— Start Recorded information —

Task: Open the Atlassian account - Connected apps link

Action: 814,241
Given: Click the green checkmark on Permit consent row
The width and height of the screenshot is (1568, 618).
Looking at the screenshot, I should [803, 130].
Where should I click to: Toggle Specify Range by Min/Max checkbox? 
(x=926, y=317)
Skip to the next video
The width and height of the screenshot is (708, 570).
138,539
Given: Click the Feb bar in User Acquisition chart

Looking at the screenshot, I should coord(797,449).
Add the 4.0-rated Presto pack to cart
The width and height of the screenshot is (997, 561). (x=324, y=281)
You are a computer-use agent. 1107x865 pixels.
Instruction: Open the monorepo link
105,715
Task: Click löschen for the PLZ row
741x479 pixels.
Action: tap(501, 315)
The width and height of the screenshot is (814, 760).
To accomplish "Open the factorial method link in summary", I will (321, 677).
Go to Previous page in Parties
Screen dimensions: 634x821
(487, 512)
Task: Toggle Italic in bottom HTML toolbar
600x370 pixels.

— End Recorded information —

▶ Given instruction:
Reproduce every line of the items above verbatim.

▶ Correct result:
Task: Open the Atlassian account - Connected apps link

Action: 814,241
Given: Click the green checkmark on Permit consent row
The width and height of the screenshot is (1568, 618).
Looking at the screenshot, I should [803, 130].
Where should I click to: Toggle Specify Range by Min/Max checkbox? 
(x=926, y=317)
Skip to the next video
The width and height of the screenshot is (708, 570).
138,539
Given: Click the Feb bar in User Acquisition chart

Looking at the screenshot, I should coord(797,449).
Add the 4.0-rated Presto pack to cart
The width and height of the screenshot is (997, 561). (x=324, y=281)
You are a computer-use agent. 1107x865 pixels.
Instruction: Open the monorepo link
105,715
Task: Click löschen for the PLZ row
741x479 pixels.
Action: tap(501, 315)
The width and height of the screenshot is (814, 760).
To accomplish "Open the factorial method link in summary", I will (321, 677).
Go to Previous page in Parties
Screen dimensions: 634x821
(487, 512)
Task: Toggle Italic in bottom HTML toolbar
600x370 pixels.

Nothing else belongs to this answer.